(Records contained in a dataset)
□ □ □ □ □ □ □

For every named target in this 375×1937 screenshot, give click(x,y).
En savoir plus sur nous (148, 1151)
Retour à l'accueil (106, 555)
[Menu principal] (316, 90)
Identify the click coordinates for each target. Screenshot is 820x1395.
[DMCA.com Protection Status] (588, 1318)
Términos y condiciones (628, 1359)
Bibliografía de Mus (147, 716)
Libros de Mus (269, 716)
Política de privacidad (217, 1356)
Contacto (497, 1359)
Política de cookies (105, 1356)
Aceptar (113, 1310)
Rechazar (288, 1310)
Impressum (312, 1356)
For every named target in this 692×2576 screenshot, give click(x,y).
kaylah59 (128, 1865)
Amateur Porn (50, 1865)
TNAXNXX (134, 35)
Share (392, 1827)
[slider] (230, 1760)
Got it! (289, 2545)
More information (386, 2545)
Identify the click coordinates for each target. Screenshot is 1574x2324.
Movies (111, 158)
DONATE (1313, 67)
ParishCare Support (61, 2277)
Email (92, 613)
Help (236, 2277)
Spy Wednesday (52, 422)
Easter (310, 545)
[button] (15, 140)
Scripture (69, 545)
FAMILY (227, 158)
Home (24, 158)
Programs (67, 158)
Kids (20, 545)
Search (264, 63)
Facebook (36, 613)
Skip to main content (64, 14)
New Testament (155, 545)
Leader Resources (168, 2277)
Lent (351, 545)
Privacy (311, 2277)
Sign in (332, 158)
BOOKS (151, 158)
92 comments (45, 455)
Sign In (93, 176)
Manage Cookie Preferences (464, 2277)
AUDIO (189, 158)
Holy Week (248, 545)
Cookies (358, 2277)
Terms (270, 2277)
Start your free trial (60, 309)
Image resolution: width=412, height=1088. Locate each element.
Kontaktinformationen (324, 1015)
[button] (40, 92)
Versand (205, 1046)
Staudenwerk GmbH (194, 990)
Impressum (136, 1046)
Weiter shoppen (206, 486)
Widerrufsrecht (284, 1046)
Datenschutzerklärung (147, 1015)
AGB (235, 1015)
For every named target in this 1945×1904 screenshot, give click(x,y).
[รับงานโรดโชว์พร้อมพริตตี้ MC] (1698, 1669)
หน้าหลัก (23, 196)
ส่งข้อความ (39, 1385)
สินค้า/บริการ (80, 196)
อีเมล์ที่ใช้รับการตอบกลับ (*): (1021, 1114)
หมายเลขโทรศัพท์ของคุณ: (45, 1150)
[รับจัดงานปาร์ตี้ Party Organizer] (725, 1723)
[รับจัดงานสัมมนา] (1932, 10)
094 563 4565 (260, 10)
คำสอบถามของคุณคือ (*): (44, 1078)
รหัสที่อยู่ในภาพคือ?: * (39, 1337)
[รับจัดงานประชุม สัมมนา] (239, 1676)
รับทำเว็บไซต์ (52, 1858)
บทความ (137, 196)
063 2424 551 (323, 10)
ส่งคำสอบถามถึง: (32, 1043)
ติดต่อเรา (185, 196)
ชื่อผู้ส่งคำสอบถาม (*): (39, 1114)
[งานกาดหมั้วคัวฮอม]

□ □ □ □ □ □ □

**Description of the task**
Once you have read the records, write every one of them out again exactly.

**Solution for this task**
For every named target in this 375×1937 screenshot, give click(x,y).
En savoir plus sur nous (148, 1151)
Retour à l'accueil (106, 555)
[Menu principal] (316, 90)
Identify the click coordinates for each target. Screenshot is 820x1395.
[DMCA.com Protection Status] (588, 1318)
Términos y condiciones (628, 1359)
Bibliografía de Mus (147, 716)
Libros de Mus (269, 716)
Política de privacidad (217, 1356)
Contacto (497, 1359)
Política de cookies (105, 1356)
Aceptar (113, 1310)
Rechazar (288, 1310)
Impressum (312, 1356)
For every named target in this 692×2576 screenshot, give click(x,y).
kaylah59 (128, 1865)
Amateur Porn (50, 1865)
TNAXNXX (134, 35)
Share (392, 1827)
[slider] (230, 1760)
Got it! (289, 2545)
More information (386, 2545)
Identify the click coordinates for each target. Screenshot is 1574x2324.
Movies (111, 158)
DONATE (1313, 67)
ParishCare Support (61, 2277)
Email (92, 613)
Help (236, 2277)
Spy Wednesday (52, 422)
Easter (310, 545)
[button] (15, 140)
Scripture (69, 545)
FAMILY (227, 158)
Home (24, 158)
Programs (67, 158)
Kids (20, 545)
Search (264, 63)
Facebook (36, 613)
Skip to main content (64, 14)
New Testament (155, 545)
Leader Resources (168, 2277)
Lent (351, 545)
Privacy (311, 2277)
Sign in (332, 158)
BOOKS (151, 158)
92 comments (45, 455)
Sign In (93, 176)
Manage Cookie Preferences (464, 2277)
AUDIO (189, 158)
Holy Week (248, 545)
Cookies (358, 2277)
Terms (270, 2277)
Start your free trial (60, 309)
Image resolution: width=412, height=1088. Locate each element.
Kontaktinformationen (324, 1015)
[button] (40, 92)
Versand (205, 1046)
Staudenwerk GmbH (194, 990)
Impressum (136, 1046)
Weiter shoppen (206, 486)
Widerrufsrecht (284, 1046)
Datenschutzerklärung (147, 1015)
AGB (235, 1015)
For every named target in this 1945×1904 screenshot, give click(x,y).
[รับงานโรดโชว์พร้อมพริตตี้ MC] (1698, 1669)
หน้าหลัก (23, 196)
ส่งข้อความ (39, 1385)
สินค้า/บริการ (80, 196)
อีเมล์ที่ใช้รับการตอบกลับ (*): (1021, 1114)
หมายเลขโทรศัพท์ของคุณ: (45, 1150)
[รับจัดงานปาร์ตี้ Party Organizer] (725, 1723)
[รับจัดงานสัมมนา] (1932, 10)
094 563 4565 (260, 10)
คำสอบถามของคุณคือ (*): (44, 1078)
รหัสที่อยู่ในภาพคือ?: * (39, 1337)
[รับจัดงานประชุม สัมมนา] (239, 1676)
รับทำเว็บไซต์ (52, 1858)
บทความ (137, 196)
063 2424 551 (323, 10)
ส่งคำสอบถามถึง: (32, 1043)
ติดต่อเรา (185, 196)
ชื่อผู้ส่งคำสอบถาม (*): (39, 1114)
[งานกาดหมั้วคัวฮอม]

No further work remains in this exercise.